Трудны почувствовал, как нечто зажало его плечи и бедра. Что-то дернуло им. Он падал, но вверх. Он взлетал ввысь, но куда-то вниз. Ян Герман инстинктивно вскочил на ноги и схватился за край стола. Вот только под ногами у него не было уже пола, и столешницы под пальцами. Глаза у него были открыты, и поэтому Ян Герман не кричал: его парализовал шок абсолютной дезориентации. Трудны был дезориентирован в самом буквальном значении этого слова.
Кабинет исчез, он не видел своей комнаты: ни ее внутреннего убранства, ни ее стен, ни вообще дома. В паническом ужасе он дергал головой — по сторонам, вниз, вверх — пытаясь высмотреть хотя бы единственную известную ему неизменную точку отсчета. Но такой не было. Ян Герман не кричал, потому что у него перехватило дыхание, а еще потому, что он чувствовал смертельную разреженность атмосферы, в которой очутился, все время увеличивающуюся по мере его продвижения в неизвестном направлении, но и движение он воспринимал только лишь через неустанную перемену всего окружающего. Это уже Тибет, подумал он, загнанный в абсурд истерией. Это уже Гималаи — ведь это же в горах так тяжело дышать.

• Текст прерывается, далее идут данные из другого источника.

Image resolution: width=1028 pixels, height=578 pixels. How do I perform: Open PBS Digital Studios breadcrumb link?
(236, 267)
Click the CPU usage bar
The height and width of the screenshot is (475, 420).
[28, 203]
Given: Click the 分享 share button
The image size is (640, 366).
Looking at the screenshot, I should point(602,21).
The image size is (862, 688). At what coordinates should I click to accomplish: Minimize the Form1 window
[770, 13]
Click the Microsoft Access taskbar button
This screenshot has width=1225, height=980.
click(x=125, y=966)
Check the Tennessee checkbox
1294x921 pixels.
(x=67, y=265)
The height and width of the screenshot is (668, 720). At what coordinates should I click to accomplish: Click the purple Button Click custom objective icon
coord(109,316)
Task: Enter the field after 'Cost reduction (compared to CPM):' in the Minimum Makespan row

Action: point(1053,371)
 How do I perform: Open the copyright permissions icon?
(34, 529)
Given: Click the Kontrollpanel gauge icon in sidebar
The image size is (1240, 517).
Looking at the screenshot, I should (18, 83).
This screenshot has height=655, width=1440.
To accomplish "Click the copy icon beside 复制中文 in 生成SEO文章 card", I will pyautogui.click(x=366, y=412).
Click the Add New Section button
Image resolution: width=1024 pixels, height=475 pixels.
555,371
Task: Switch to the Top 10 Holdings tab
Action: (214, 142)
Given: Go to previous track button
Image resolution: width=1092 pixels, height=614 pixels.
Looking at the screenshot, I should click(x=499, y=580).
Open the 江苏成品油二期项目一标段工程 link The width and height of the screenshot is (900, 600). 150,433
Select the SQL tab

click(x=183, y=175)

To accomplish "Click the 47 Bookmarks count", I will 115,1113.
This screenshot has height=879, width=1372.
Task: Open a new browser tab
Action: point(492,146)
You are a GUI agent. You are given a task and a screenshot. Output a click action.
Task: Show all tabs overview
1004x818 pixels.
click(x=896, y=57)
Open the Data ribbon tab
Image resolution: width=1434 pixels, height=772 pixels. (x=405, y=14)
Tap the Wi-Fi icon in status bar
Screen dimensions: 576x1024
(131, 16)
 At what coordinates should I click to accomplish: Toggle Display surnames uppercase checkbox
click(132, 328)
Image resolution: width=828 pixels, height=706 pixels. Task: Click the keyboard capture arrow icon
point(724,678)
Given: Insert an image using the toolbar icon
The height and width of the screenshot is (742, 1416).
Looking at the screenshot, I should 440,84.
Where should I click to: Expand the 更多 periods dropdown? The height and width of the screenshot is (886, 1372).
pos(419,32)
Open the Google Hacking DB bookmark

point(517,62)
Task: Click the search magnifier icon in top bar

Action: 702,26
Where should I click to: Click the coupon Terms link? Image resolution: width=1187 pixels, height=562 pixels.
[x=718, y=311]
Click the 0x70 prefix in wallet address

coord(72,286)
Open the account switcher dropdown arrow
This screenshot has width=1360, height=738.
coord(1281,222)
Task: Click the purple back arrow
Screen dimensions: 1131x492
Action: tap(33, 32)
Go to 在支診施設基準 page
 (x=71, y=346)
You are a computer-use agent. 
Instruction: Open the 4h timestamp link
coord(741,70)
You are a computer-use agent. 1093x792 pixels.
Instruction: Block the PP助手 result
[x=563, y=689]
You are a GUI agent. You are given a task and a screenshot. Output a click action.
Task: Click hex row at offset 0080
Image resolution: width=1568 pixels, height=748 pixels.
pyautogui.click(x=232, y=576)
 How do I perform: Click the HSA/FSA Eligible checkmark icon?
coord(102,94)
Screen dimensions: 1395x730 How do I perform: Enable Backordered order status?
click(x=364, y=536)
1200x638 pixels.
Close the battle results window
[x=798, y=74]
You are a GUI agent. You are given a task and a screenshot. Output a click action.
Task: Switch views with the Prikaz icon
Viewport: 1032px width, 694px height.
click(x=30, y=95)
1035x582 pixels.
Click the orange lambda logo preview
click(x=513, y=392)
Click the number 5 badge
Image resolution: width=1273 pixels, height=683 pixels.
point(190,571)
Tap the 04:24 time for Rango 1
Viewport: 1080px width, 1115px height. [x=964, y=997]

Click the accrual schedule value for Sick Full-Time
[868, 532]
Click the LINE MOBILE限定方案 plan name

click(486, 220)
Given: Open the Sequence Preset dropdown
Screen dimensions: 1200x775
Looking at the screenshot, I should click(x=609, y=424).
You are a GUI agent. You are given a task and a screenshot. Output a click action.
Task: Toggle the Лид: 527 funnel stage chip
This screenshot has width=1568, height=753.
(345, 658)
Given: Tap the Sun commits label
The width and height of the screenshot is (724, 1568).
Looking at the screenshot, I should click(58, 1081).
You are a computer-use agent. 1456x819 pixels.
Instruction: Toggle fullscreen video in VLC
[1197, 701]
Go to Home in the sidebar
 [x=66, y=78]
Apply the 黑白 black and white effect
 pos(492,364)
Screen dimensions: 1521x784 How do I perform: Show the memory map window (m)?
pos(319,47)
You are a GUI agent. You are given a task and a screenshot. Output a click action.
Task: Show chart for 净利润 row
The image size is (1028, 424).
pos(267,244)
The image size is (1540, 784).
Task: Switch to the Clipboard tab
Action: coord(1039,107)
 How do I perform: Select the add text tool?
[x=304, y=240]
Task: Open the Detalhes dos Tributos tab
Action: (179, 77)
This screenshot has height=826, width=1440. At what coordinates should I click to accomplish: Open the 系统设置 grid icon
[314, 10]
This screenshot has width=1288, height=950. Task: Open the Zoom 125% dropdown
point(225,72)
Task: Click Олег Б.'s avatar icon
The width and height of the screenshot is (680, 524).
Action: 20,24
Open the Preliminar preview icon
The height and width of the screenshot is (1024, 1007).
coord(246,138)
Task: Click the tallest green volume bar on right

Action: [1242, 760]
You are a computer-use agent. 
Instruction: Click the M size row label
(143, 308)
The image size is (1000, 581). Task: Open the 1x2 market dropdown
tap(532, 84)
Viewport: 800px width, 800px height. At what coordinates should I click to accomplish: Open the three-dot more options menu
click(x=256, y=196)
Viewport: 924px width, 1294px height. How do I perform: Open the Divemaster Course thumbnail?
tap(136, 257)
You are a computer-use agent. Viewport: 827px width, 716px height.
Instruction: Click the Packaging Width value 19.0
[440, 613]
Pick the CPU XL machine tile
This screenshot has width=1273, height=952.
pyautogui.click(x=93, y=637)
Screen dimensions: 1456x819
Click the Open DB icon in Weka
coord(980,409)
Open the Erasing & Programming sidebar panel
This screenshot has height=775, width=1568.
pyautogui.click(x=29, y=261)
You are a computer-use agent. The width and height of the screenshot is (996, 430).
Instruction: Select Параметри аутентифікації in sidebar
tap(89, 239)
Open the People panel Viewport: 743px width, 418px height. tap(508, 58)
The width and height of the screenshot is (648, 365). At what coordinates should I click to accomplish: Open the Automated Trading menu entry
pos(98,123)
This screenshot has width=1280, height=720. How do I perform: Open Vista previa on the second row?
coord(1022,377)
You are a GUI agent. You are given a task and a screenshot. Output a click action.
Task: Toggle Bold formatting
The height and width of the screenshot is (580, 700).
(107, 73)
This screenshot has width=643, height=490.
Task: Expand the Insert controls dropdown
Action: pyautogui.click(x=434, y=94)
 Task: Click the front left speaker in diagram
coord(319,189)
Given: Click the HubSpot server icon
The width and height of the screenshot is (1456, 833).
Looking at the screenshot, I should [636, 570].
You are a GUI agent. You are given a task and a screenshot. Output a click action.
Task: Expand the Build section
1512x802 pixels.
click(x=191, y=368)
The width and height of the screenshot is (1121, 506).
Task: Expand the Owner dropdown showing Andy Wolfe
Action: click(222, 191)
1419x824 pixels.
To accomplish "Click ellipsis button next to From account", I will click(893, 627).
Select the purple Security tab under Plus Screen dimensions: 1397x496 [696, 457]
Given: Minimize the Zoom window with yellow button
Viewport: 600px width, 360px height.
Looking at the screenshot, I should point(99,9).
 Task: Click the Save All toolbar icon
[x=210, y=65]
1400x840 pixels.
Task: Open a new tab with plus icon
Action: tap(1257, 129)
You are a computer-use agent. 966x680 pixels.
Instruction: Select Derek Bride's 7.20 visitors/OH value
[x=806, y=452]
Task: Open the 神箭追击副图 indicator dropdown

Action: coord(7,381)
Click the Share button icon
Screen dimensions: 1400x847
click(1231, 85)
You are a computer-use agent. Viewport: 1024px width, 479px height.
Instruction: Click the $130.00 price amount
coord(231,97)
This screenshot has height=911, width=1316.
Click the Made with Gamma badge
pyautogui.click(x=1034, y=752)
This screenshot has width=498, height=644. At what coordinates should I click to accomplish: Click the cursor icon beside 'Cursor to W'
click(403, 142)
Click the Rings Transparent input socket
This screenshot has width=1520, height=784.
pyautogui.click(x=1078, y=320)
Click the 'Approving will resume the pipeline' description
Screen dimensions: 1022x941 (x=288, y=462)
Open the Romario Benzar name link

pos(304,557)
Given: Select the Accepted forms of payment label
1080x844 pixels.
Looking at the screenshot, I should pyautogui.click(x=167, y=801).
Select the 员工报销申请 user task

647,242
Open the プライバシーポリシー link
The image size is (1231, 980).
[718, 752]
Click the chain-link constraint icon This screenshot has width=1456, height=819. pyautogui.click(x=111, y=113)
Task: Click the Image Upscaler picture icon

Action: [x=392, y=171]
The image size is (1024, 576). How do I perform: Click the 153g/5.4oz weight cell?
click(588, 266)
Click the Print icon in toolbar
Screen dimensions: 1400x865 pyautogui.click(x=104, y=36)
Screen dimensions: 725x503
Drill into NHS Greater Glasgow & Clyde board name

Глаза у него были все так же открыты — он не был в состоянии закрыть их — и поэтому видел, что это ни в коем случае не та Земля, на которой жил и которую знал. Вокруг него хлопали полотнища какой-то темной материи, исчезая и появляясь буквально в одно мгновение. Иногда параллельные, иногда перпендикулярные по отношению друг к другу, иногда даже пересекающиеся, они тянулись из бесконечности в бесконечность, а сам он мчался сквозь них. Но на самом деле, этого движения он совершенно не чувствовал; дезориентированные чувства подсказывали ему нечто совершенно противоположное: он неподвижно застыл в центре всего, а это все словно в калейдоскопе спадает и выпадает из окружающего его пространства. И какая- то часть его разума знала, что сам он просто испытывает определенные аспекты естественной относительности движения.
Полотнища темной материи и мясистые облака, и губчатые деревья, и маслянистый дождь, и маячащие на горизонте серые плоскости космических по величине каменных стен, а еще шары, слезы, шайбы, тороиды и бублики разноцветных масс, имеющих консистенцию стынущей магмы, и массивные глыбы, и просто камни, и просто песок, и все, все, все — повсюду. Достаточно было быстро мигнуть, чтобы весь наблюдаемый Яном Германом мир совершенно изменился. Неужто он и вправду перемещался так быстро? А может было достаточно самого факта движения? (Боже, по отношению к чему?!)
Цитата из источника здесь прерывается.